Sirius tied his robe around the red and gold pinstripe pajamas given to him by the Lupins and made his way through the darkness of the house slowly. Making too much noise in the middle of the night in this house could result in finding oneself acutely petrified. He'd noticed that the Snapes' bedroom door was ajar. Had Severus made good on his threat to leave? Rhiannon's coaxing could only go so far when tempers ran that high. He noticed a candle glow coming from the library, and he let out an involuntary sigh of relief. Whatever the four of them were, he didn't want it to end so angrily and abruptly.
Snape sat with three candles lit and incense burning, scrawling notes furiously on parchment from a book he held open with his other hand. Apparently he'd never come to bed, as he still wore his black frock. The light of a candle made the man's hooked nose a bit less prominent, his face a bit less pale, and the lines of his face more fraught with stress.

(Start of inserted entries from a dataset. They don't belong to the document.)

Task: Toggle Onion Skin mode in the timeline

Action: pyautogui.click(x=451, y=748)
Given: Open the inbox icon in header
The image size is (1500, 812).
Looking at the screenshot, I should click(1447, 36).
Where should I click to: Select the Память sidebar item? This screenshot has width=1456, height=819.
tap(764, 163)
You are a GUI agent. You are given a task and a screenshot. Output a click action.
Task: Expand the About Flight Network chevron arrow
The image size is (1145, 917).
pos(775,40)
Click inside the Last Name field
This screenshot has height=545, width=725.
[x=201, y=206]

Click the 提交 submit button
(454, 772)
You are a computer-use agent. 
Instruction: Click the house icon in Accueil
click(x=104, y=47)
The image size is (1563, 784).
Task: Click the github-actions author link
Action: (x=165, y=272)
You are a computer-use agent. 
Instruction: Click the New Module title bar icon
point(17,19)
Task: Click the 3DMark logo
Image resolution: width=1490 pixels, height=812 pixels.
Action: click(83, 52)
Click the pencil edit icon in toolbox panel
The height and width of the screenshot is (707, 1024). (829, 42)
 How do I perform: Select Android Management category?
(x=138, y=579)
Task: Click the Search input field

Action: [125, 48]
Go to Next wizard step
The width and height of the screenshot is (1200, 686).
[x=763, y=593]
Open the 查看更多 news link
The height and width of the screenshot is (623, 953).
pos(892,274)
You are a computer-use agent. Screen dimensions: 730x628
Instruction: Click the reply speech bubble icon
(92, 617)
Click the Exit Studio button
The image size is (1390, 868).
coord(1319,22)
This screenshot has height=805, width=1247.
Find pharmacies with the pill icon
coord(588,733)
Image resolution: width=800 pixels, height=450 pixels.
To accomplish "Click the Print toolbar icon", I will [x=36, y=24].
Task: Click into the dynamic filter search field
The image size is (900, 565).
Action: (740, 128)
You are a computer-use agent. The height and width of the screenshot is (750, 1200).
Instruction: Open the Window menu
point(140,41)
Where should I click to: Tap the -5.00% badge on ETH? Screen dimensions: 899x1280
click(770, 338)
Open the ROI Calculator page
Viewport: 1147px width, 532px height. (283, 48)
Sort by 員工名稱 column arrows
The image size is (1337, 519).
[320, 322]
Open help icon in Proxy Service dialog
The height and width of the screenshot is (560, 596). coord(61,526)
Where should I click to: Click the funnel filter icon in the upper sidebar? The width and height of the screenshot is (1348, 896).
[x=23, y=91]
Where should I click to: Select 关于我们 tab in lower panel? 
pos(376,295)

Sirius swallowed the familiar pang of guilt that welled in his throat. When was he going to stop berating himself for what he'd done to Snape? It felt like a lifetime ago. He'd apologized. They had new problems now, which were just laid bare. New reasons not to trust, new resentments through which to sift. But they all still seemed to be rooted in that fundamental hatred from the past. Sirius just wanted it to go away. Once and for all. But he didn't know how. He could guess...hope...but honestly it just seemed like grasping at straws. Straws that Snape himself cast aside like rubbish. It seemed the man would never meet him halfway, even though he now knew, with the news about the Prophecy, that Snape should feel just as guilty, if not more so.
"It's done," Sirius told Snape softly.
The man's black eyes cut like razor blades as they rose to meet his, the rest of him perfectly still.
"What is done?"
"The locket. It's destroyed."
"Good."
"You don't sound surprised?" Sirius studied Severus, who still wore the straightest of faces.
"I gave Potter the sword of Gryffindor tonight," Snape told him, closing his book. Sirius was shocked to see it was Rita Skeeter's book, of all things.
"And what does the sword of Gryffindor do?" Sirius asked blankly.
"It's impregnated with basilisk venom, thus having the power to destroy Horcruxes."
"Wow," Sirius said with a nod. "Thanks. You really do take care of Harry. How did you manage to get it to him?"
"I have my ways," Severus answered. "Like I said before. You're just going to have to trust me."
"After what was revealed tonight?" replied Sirius, aghast.
"Like Lupin said, we couldn't tell you. We didn't want the alliance to break."
"You can't willfully keep me in the dark on big things like that anymore," Sirius insisted. "I understand that some details of your methods and plans are sensitive, but you have to tell me the big things. Especially when it impacts my family...Harry...Colleen and Ben...Rhiannon...you. And our friends."
Snape let out a small chuckle and stared into the candle. Sirius was no Legilimens, but he knew the man was chewing on the word 'family.' Good. He needed to.
The black-robed wizard stood, stretching to the ceiling after his hours at the desk. Sirius didn't know why, but he felt his pulse accelerate a bit. He almost wanted to say something bratty, but he didn't. He'd probably showed his arse enough that night. A compliment would probably be better. But those were hard.
"Hey, Snape...I want you to know...what Rhiannon said tonight, about everything you're doing for Harry, for the movement. I just want you to know, that I think it's really brave. You know, for a Slytherin."
Snape walked over to Sirius and stood close, but with crossed arms. He wore a smirk, and Sirius wasn't sure why.
"What?" Sirius asked, nervous by his proximity.
"I was thinking about something Dumbledore said, not long before he died," Snape replied. "He said Hogwarts sorts too soon."
Sirius grinned. "You can borrow Colleen's Gryffindor PJs sometimes. I'm sure she wouldn't mind. They might be a little snug, though."
"Better not. It might excite you too much," Snape said wryly, and he left the room without looking back.